João Cândido, mesmo sendo íntimo das águas, parece que se encantou ou se desorientou, ele não sabe bem. Num fugaz instante perdeu a direção do barco atingindo o banco de areia que danificou a embarcação e ela afundou. Perdeu a tarrafa e outros utensílios cotidianos de trabalho. Nadou até um local que conseguiria ser visto para ser resgatado. Apesar do frio das águas do inverno sentia uma suave corrente de água aquecida passando pelo seu corpo. Apesar do medo, sentia paz. Foi resgatado antes que a escuridão da noite dominasse o céu. Desta segunda vez que foi salvo da morte parecia que São Pedro não estava sozinho.
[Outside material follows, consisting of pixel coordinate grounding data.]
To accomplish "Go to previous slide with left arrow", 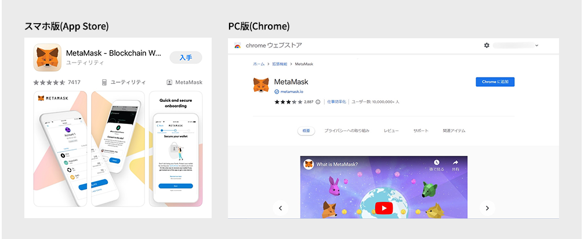I will point(280,208).
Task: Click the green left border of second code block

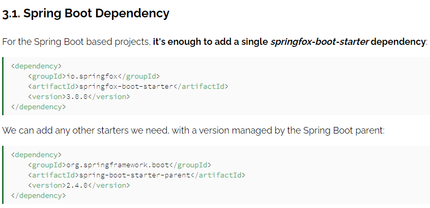Action: coord(3,175)
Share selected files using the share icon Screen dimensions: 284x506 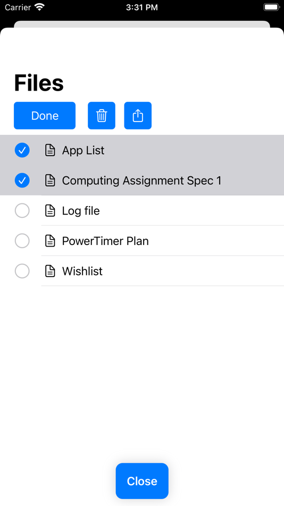click(x=138, y=116)
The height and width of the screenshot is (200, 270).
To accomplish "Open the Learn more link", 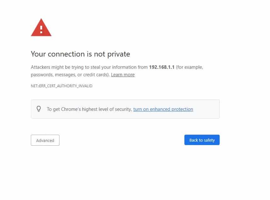I will (x=123, y=75).
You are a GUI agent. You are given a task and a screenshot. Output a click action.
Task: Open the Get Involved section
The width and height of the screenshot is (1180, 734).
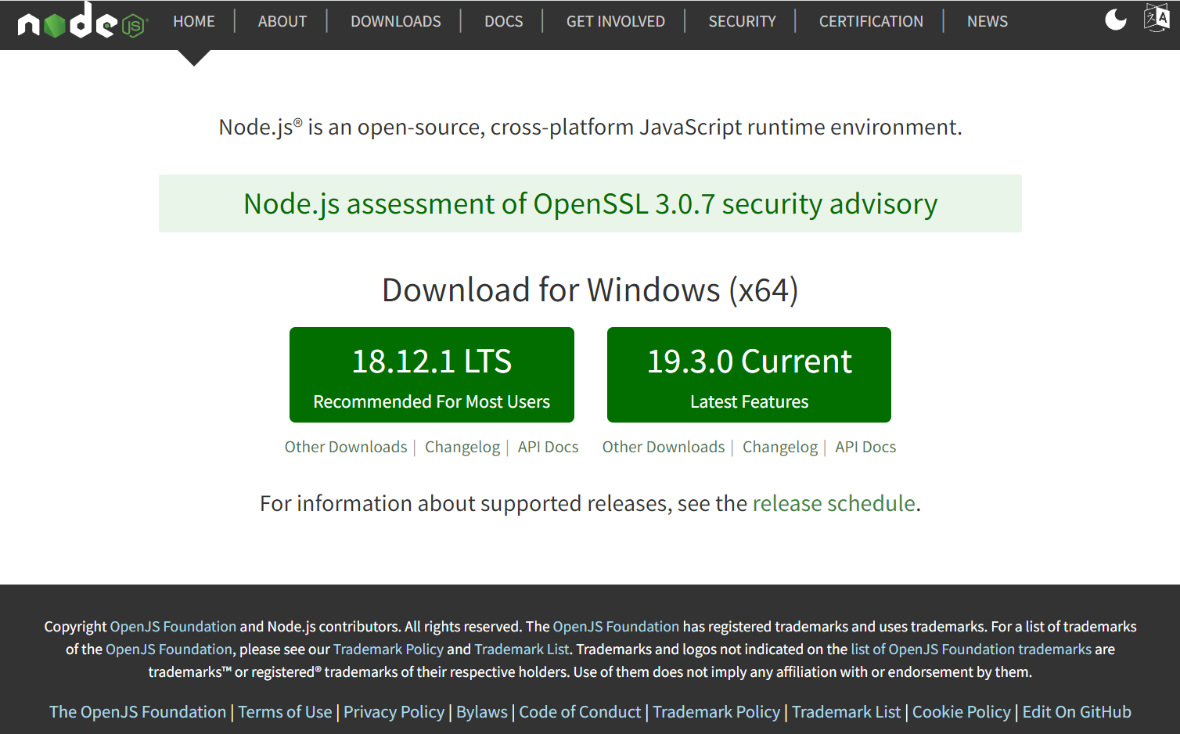(615, 22)
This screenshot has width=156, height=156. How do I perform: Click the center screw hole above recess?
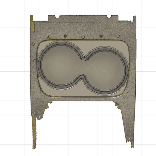[83, 37]
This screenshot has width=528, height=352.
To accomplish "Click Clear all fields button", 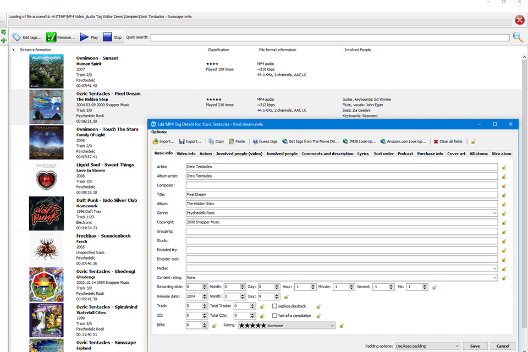I will [x=448, y=141].
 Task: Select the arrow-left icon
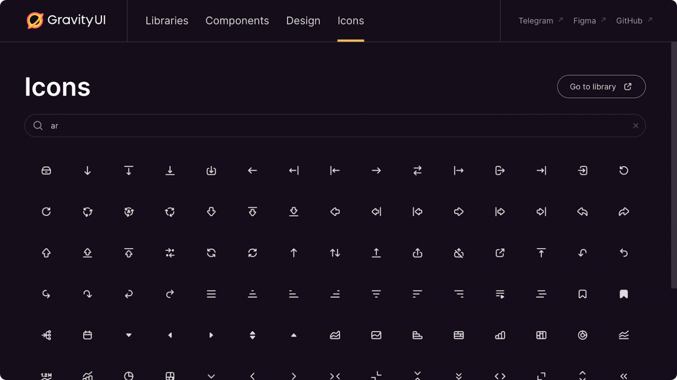point(252,170)
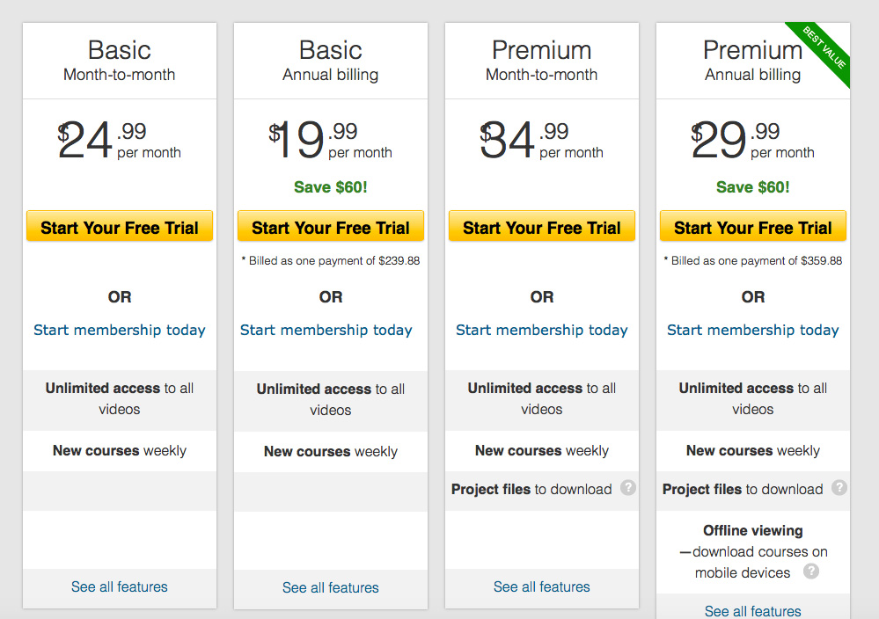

Desde então, João colocou uma estátua de Iemanjá ao lado de São Pedro. Ao retornar de viagens prósperas e seguras, ele acende uma vela para cada um agradecendo a benção. E assim também fez quando, ao fazer uma radiografia em 2020 por medo de estar infectado com o coronavírus, descobriu uma pequena massa no seu pulmão. Quando o médico disse que precisaria operar ele rezou, pediu fé, força e coragem. E parece ter sido contemplado. Em 02/02/2021 retirou um pedaço do pulmão e, com ele, todo o câncer. Seu pós-operatório não foi fácil, teve uma complicação numa membrana que recobre o pulmão que ficou grudada como uma goma de mascar. Seu pulmão perdeu a leveza e era difícil respirar. Encarou pela terceira vez o rosto da morte. Se enlaçou na finitude nos dez dias que permaneceu intubado na unidade de emergência. Mas como fez diversas vezes desatou o nó e foi flutuar pela vida.
Seu sonho atual é escrever um livro sobre sua história. Mas disse que o difícil é que a história ainda está longe de acabar e não sabe como vai escrever algo sem saber o final. Desta vez fui eu que sorri, olhei bem nos olhos dele e recitei com fé João Guimarães Rosa: “O real não está na saída nem na chegada: ele se dispõe para a gente é no meio da travessia”.
*Este artigo não reflete, necessariamente, a opinião do Folha Santista.